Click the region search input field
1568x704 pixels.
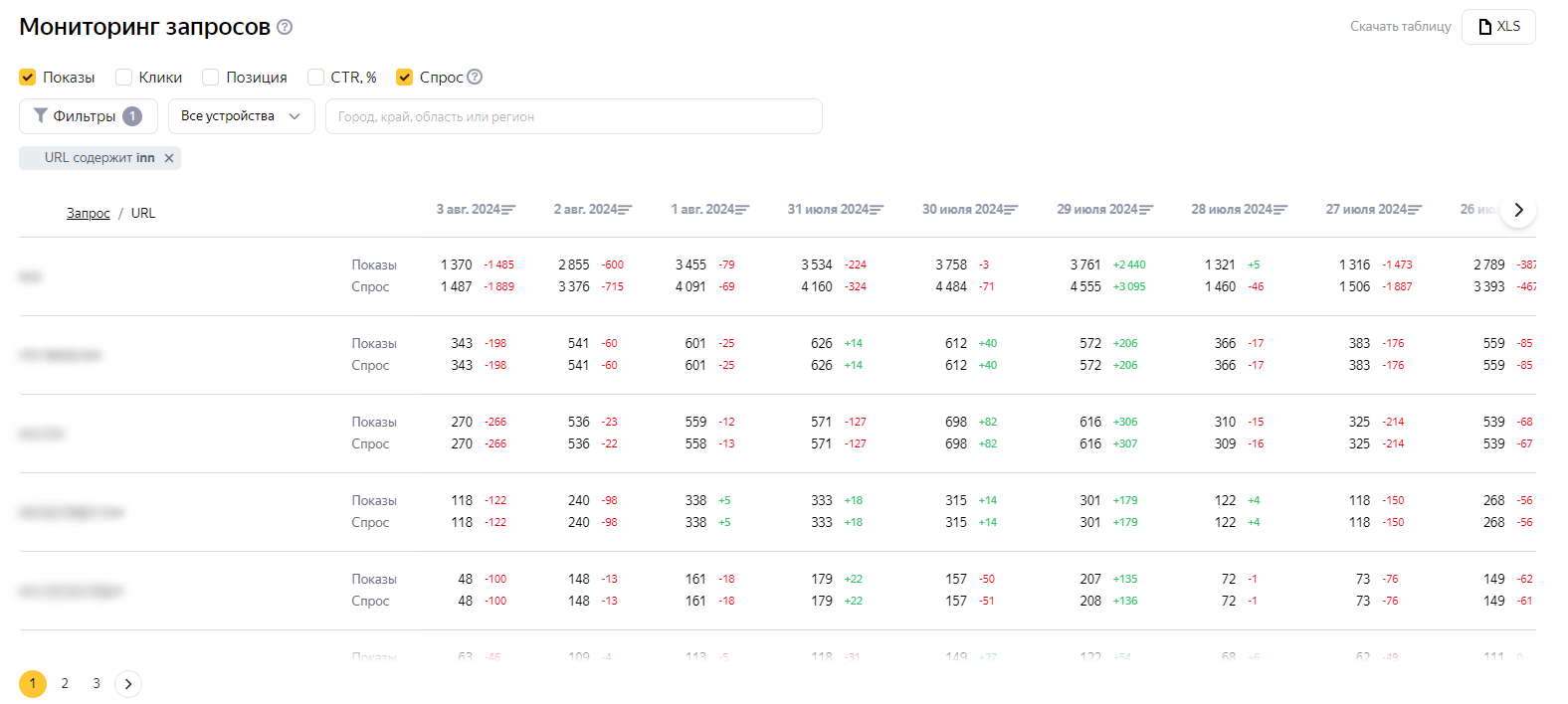pyautogui.click(x=573, y=116)
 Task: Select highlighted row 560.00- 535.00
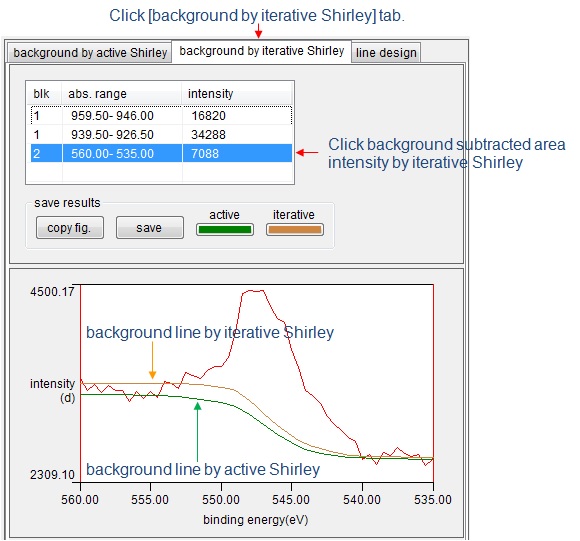pyautogui.click(x=161, y=153)
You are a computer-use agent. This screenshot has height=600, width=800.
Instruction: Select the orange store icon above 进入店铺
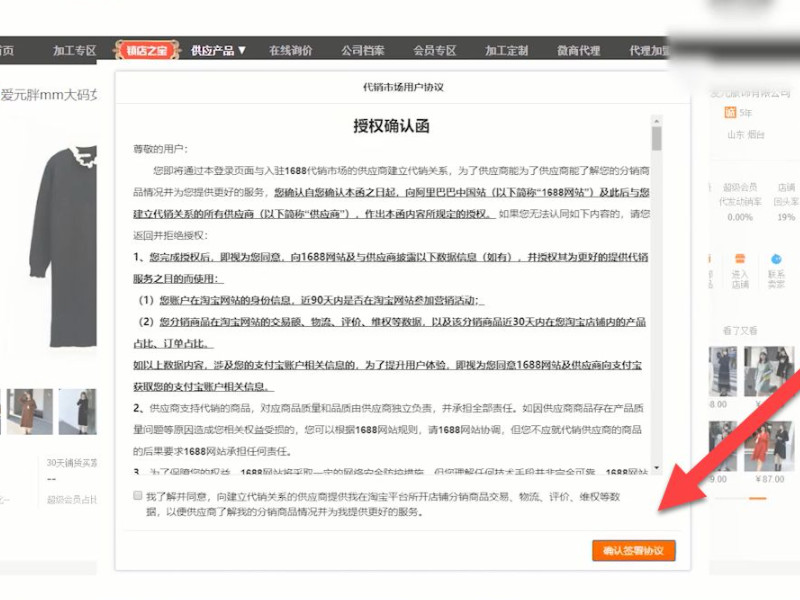pos(740,258)
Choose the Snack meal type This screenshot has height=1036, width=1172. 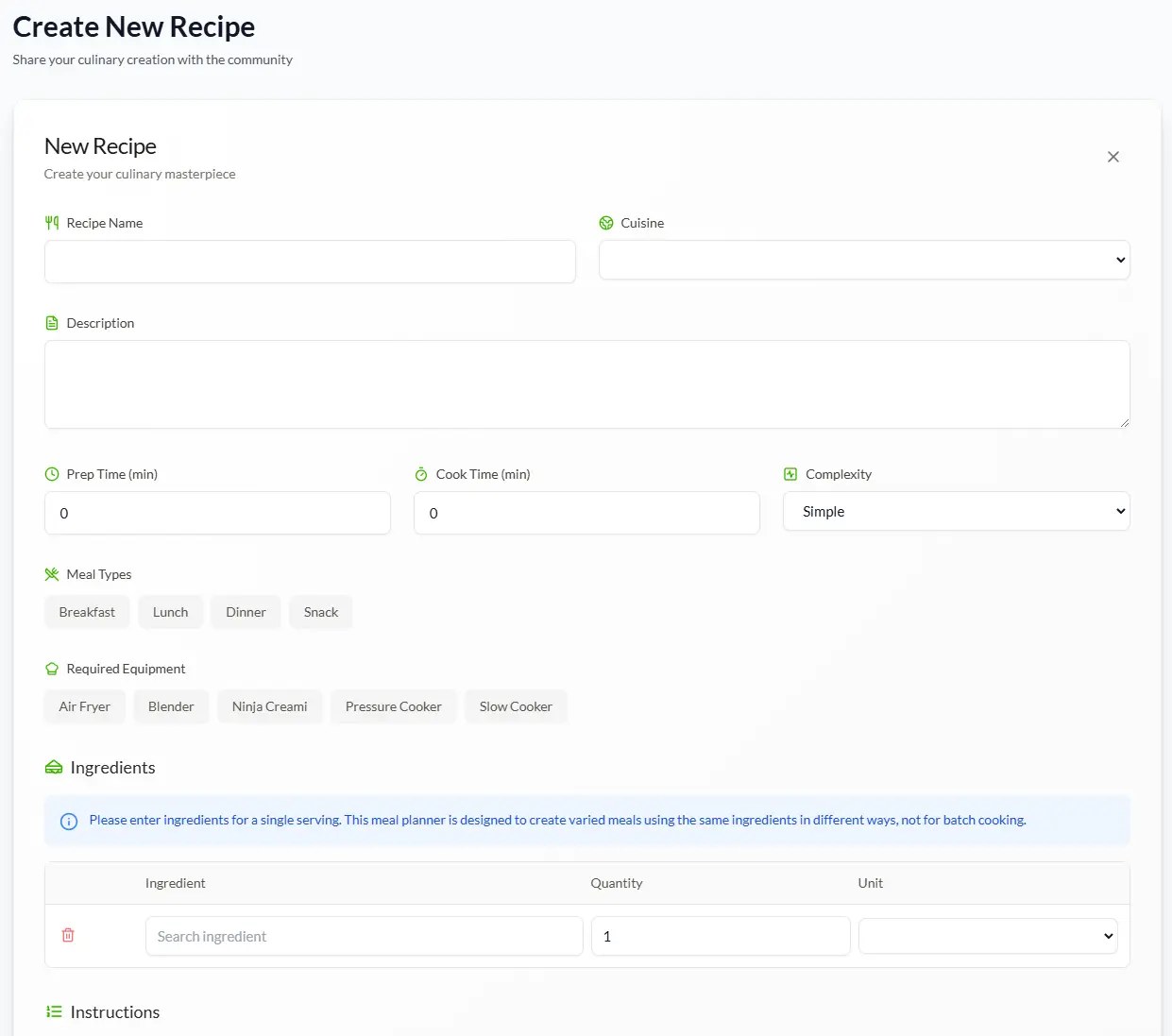pos(321,612)
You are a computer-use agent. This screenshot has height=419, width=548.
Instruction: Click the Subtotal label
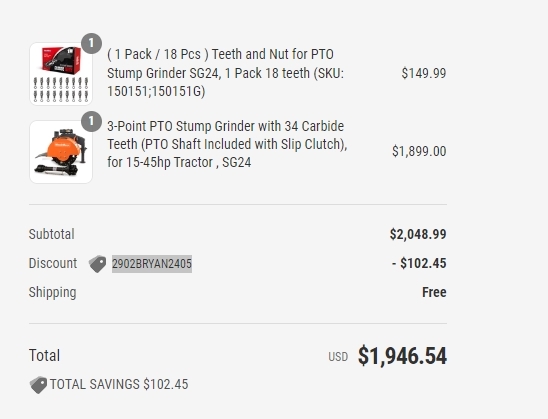(51, 234)
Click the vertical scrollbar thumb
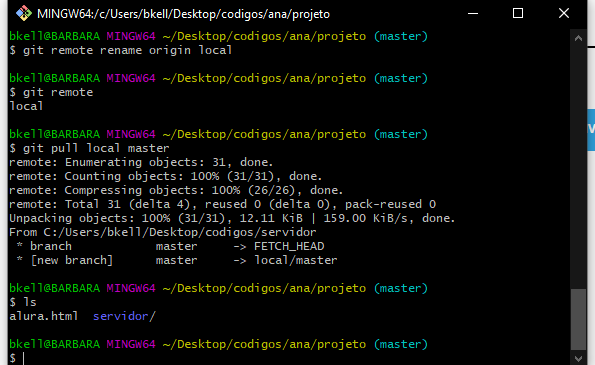The height and width of the screenshot is (365, 595). point(578,319)
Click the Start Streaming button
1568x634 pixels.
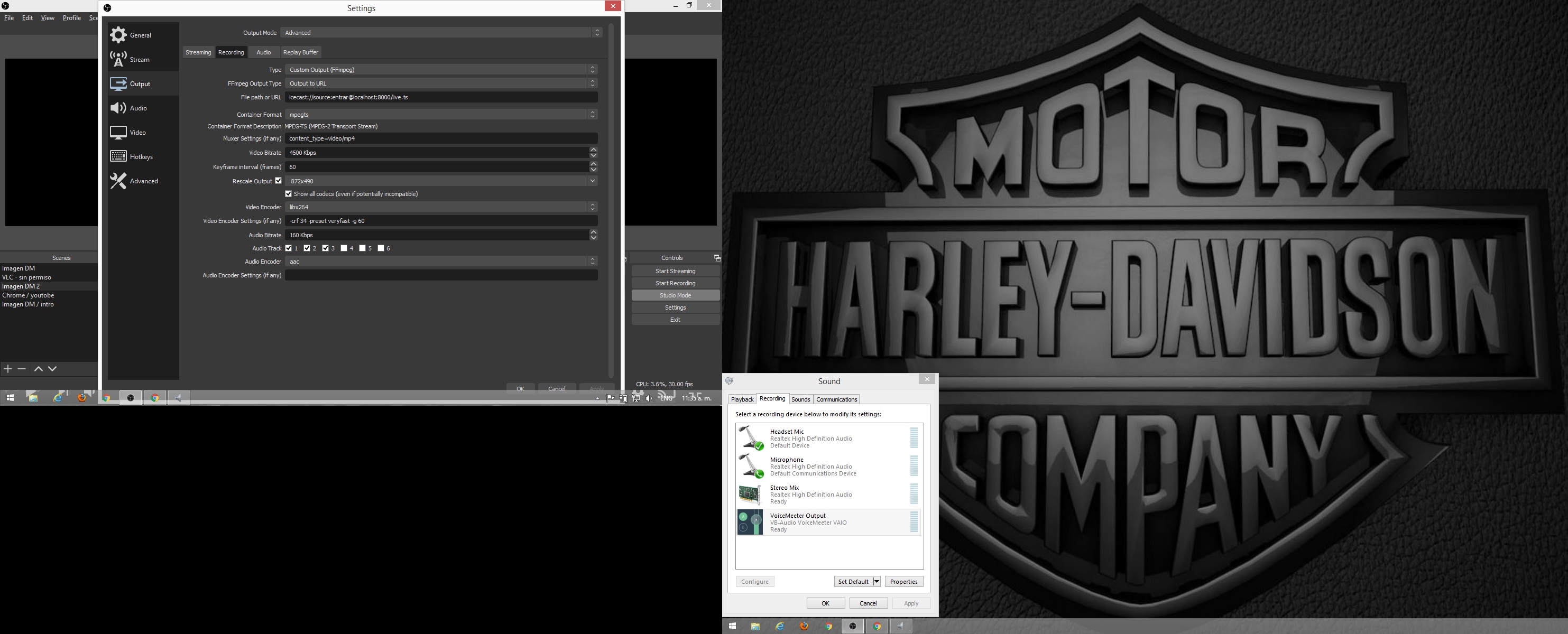point(675,272)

__________

Work to complete: Update the listing, starting at the line that contains "has height=419, width=548." and ending at the last line of the listing, so that "Start Streaming" becomes "Stop Streaming" and nothing else changes. Leave the pictures out of your answer.

Final result:
You are a computer-use agent. This screenshot has height=419, width=548.
Instruction: Click the Subtotal label
(51, 234)
Click the vertical scrollbar thumb
The height and width of the screenshot is (365, 595). point(578,319)
Click the Stop Streaming button
1568x634 pixels.
point(675,272)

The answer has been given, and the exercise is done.